Work task:
Only the lines below from the one containing "Given: Open settings via the gear icon" through the one containing "This screenshot has height=804, width=1267." belong in the answer, set down exactly, with the pictures left out.

Pixel coordinate grounding data:
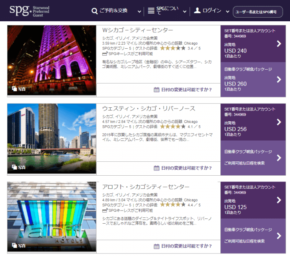The width and height of the screenshot is (290, 256).
Task: Click the username or SPG number input field
Action: 258,12
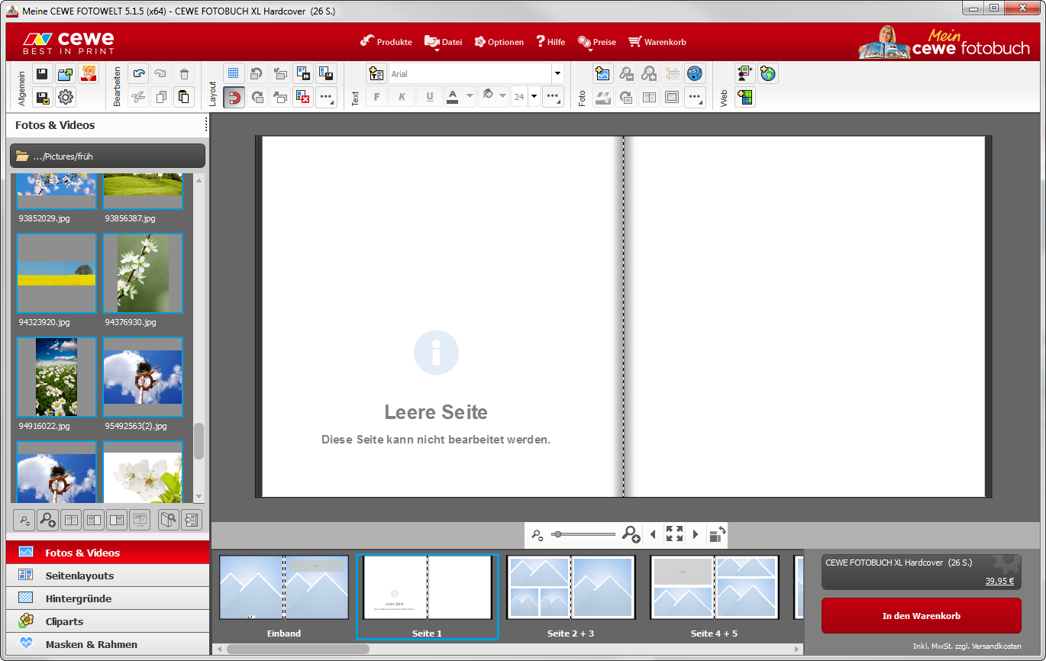Click fit-to-screen icon below the canvas
This screenshot has height=661, width=1046.
(674, 534)
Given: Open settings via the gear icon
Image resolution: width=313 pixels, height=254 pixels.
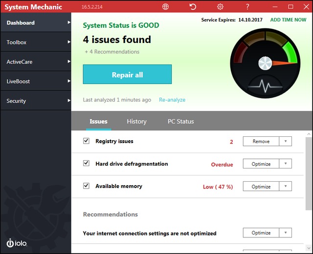Looking at the screenshot, I should tap(220, 7).
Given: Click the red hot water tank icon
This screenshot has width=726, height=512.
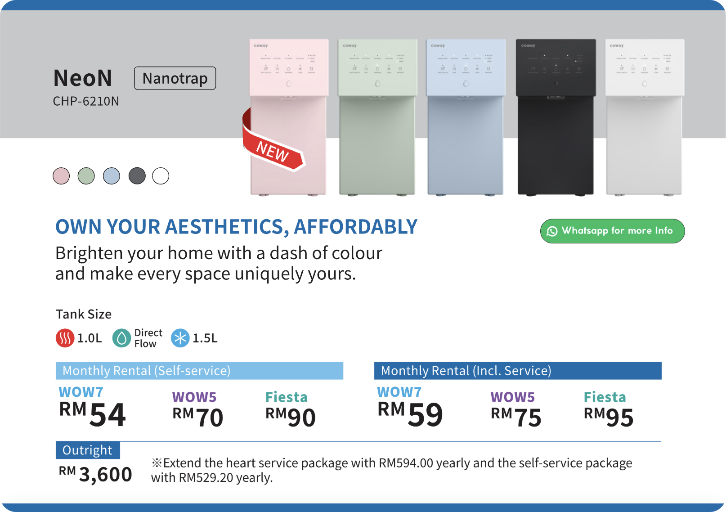Looking at the screenshot, I should 65,338.
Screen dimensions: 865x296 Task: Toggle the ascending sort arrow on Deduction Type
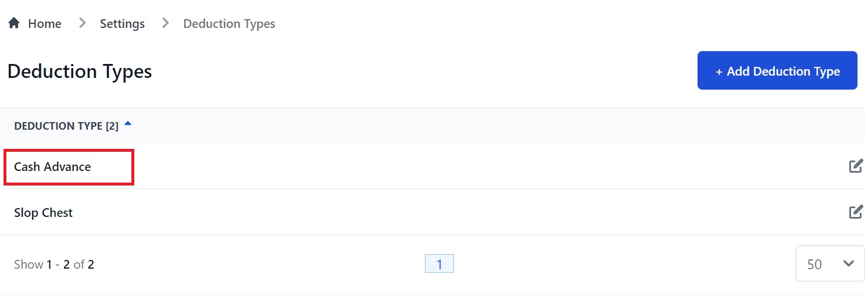point(128,124)
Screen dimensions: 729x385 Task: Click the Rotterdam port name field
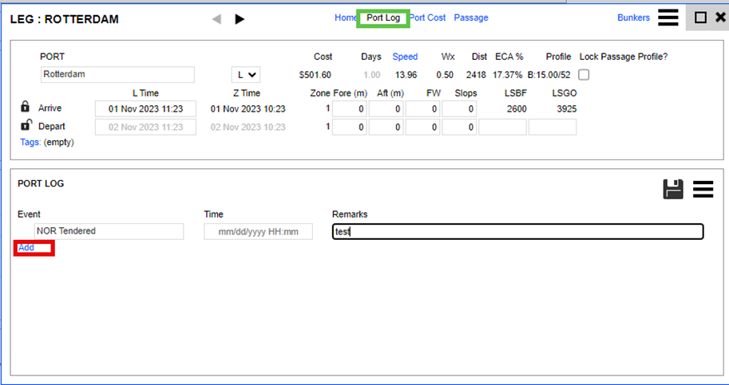click(x=117, y=74)
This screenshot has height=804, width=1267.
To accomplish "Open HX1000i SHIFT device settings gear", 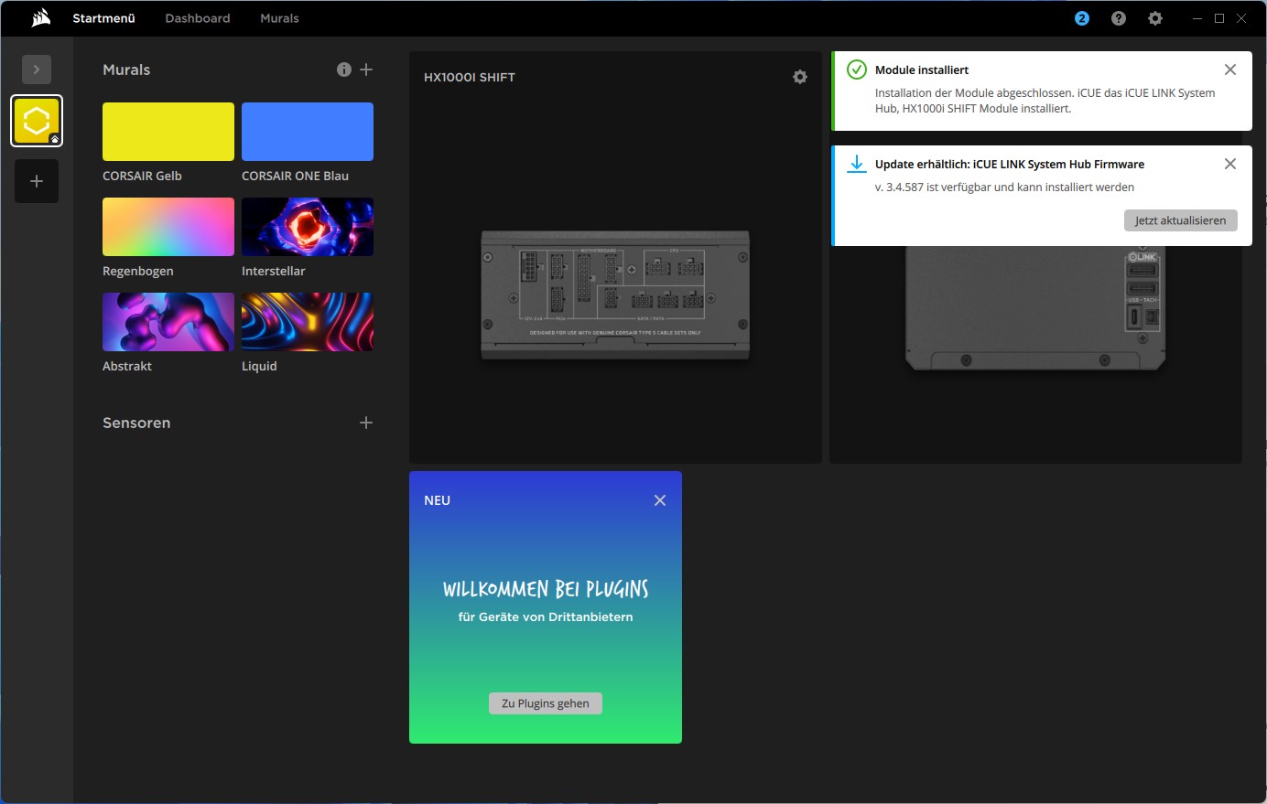I will pyautogui.click(x=800, y=77).
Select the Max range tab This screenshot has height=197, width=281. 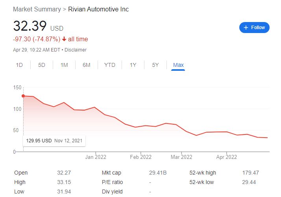[x=178, y=65]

Output below:
Given: Open settings via the gear icon
Image resolution: width=313 pixels, height=254 pixels.
Looking at the screenshot, I should tap(220, 7).
Given: Click the red hot water tank icon
This screenshot has width=726, height=512.
Looking at the screenshot, I should 65,338.
Screen dimensions: 865x296 Task: Toggle the ascending sort arrow on Deduction Type
point(128,124)
Screen dimensions: 729x385 Task: Click the Rotterdam port name field
click(x=117, y=74)
This screenshot has height=804, width=1267.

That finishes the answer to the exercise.